Possibly the most recent example of a closed shop in the UK, albeit nearly 40 years ago, was the print unions. They were initially challenged then by Rupert Murdoch, admittedly not everyone's cup of tea, but would anyway have been blown completely out of the water by the advent of computer printers. This kind of closed shop, I believe, encourages the idea of a right to a job for life in a specific kind of trade, a right that was initially challenged five centuries ago in the Renaissance and certainly has no place now in the global economy or even, in practice, in a national one. However it remains very much as part of the French protectionist attitude towards their own commerce; which, arguably, is costing the country an awful lot of new jobs. There are now no new jobs for qualified lime-tree flower assessors, nor even any jobs at all, however protected by guilds, nor will there ever be in the future.

jeudi 6 août 2015

Reality Versus Fantasy, French Attitudes

OK
There's a French expression often used during games of boules that got me thinking. The expression is “elle est là”, said of a shot that is neither very good nor very bad. I got to thinking about the expression because I wondered how I would translate it into English. The literal translation “the boule is there” clearly wouldn't do. So I decided on OK; the shot is OK. But the expression was ringing bells in my mind and I suddenly realised that the Ouolof in Senegal have a directly analogous construction. Greetings among the Ouolof tend to be a lengthy ritual. After the opening “assalam malakum” and response you enquire after the well-being of members in the extended family in turn, husband/wife, grandfather, grandmother, children, in-laws, etc, by asking “ana sa”(family member). The standard response to all these enquiries is “munga fa”, which literally means he/she is there. Again the translation into English would be OK; he she is OK. Ah well, I thought it was interesting.

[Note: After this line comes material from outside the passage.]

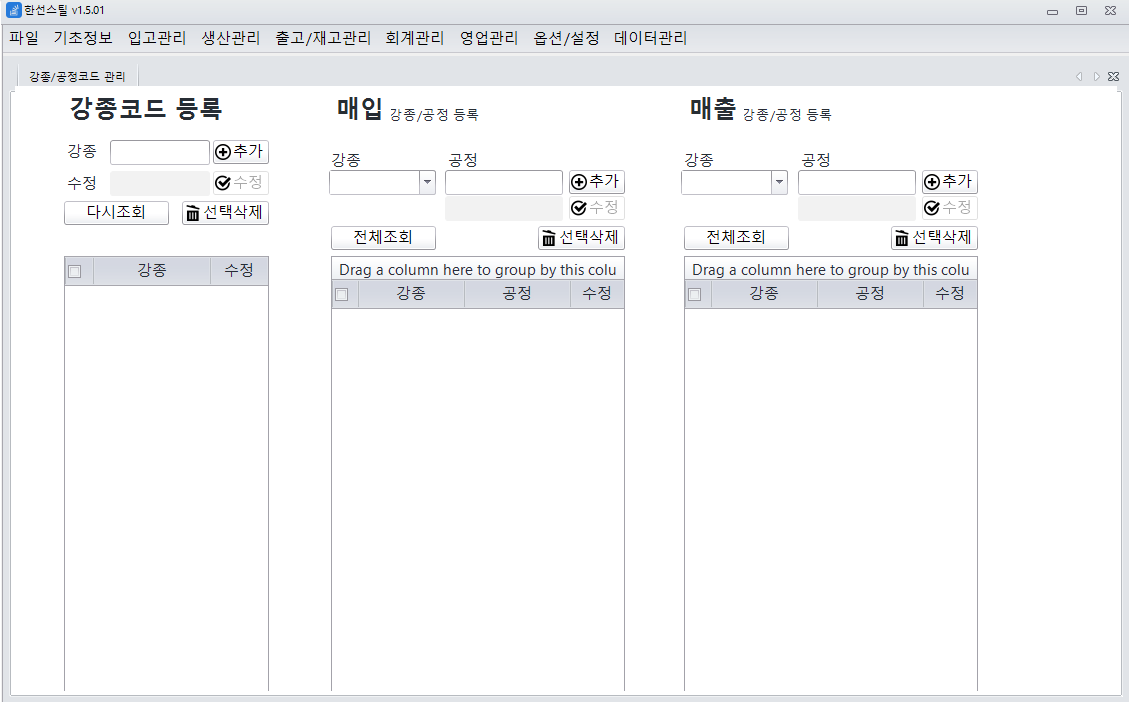Click the tab scroll-right arrow icon
The image size is (1129, 702).
1096,76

Another Very French Attitude
Friends Claudine and Jacques from St Malo arrived in the village last week for their summer sojourn and we duly got together to chat at the pizza evening. Claudine said Jacques didn't agree with what I had written about the ELSE clause in my other blog (www.theelseclauseonline.blogspot.com). I have the utmost respect for Jacques' intelligence and his IT knowledge so wondered what his objection was. He said that the IF THEN construction worked perfectly well without the ELSE clause; you simply listed the conditions that were of interest (IF) and what should happen (THEN) if each occurred. But, I objected, what if a condition occurred that you hadn't listed? Ah well then, he replied, you have a problem. Indeed, it is exactly that problem that I was addressing. But what Jacques couldn't see was that it was a problem that needed to be addressed. His point was that you should list all the conditions that could occur and, if you did, the ELSE clause wouldn't be necessary. True but……..in reality people make mistakes; that was my point; his point was that they shouldn't make mistakes. And so we went round in circles.

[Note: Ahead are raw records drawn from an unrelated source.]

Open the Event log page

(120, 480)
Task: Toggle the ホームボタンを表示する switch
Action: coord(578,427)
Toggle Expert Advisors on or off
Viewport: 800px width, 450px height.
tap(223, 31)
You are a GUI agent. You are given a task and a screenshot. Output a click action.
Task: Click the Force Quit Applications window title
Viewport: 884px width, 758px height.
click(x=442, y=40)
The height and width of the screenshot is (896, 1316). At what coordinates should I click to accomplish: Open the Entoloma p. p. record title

This theory versus practice/reality argument seems to crop up time and again in discussions with French friends. If friend Steve or I criticise something the EU has done the attitude of our French friends seems always to be that the English don't want to be in the EU unless changes are made to better suit Britain; whereas the French are fully committed. As it happens, both Steve and I think the EU has achieved a lot that is good and are in favour of Britain remaining in the EU; but not come what may nor at any price so, yes, we do want changes; we want a dose of reality to leaven the fantasy in Brussels. So, as it happens, do our French friends; they want changes that would favour France. So where's the difference? I think the difference is essentially that the French cannot conceive of a situation where the EU would make decisions that were so against French interests that France would contemplate leaving the EU. And I think that is realistic. If the EU went strongly against French interests the French would not opt out, they would simply ignore or break the offending EU regulations, almost certainly with impunity, as they are currently doing at their Spanish and German borders. Britain, on the other hand, sees opting out as an alternative and can't seem to contemplate simply ignoring unfavourable EU decisions. But maybe we should take the same stance as the French; why see EU directives as binding if other countries don't?  Why not regard them as fantasy rather than reality?

There's a football analogy, for what it's worth, that suggests these differences may resolve themselves over time. The English have traditionally always placed more emphasis on the physical side of the game and the French on the technical side. Nowadays that difference in emphasis is far less pronounced. I remember from playing for Garches in France that although the French eschewed the aggressive and sometimes dangerous tackling that was very much part of the English game they would happily body-check players, obstruct them one way or another, without any intention of playing the ball. A dangerous tackle was a foul in France, obstruction was not, and vice-versa in England. That was fifty years ago; now both dangerous tackles and obstruction are deemed fouls on both sides of the Channel.

House Prices

I read that house prices in London are reaching ridiculous levels and there is a degree of ridiculousness about house prices here. Here it's not the high scale of the prices but the degree of variability that is ridiculous. When I was in England I seem to remember that estate agents would give you valuations of a house that were within 5-10% of one another and generally would not accept taking on the sale much outside that margin. A couple of years ago a house opposite me went on the market, with an agent, at a very optimistic 640, 000 euros. Within 18 months that price had come down to below 400,000 euros and it eventually sold for 280,000 euros. There have been numerous examples of sales around here with similar, if not quite as dramatic, variations in the initial asking price and eventual sale price. I don't understand how that degree of variation can happen if estate agents know their job but initial asking prices here undoubtedly have a touch of fantasy about them. Friends Steve and Jo are currently looking for a house nearer the centre of the village so I hope for their sakes that realism strikes sooner rather than later.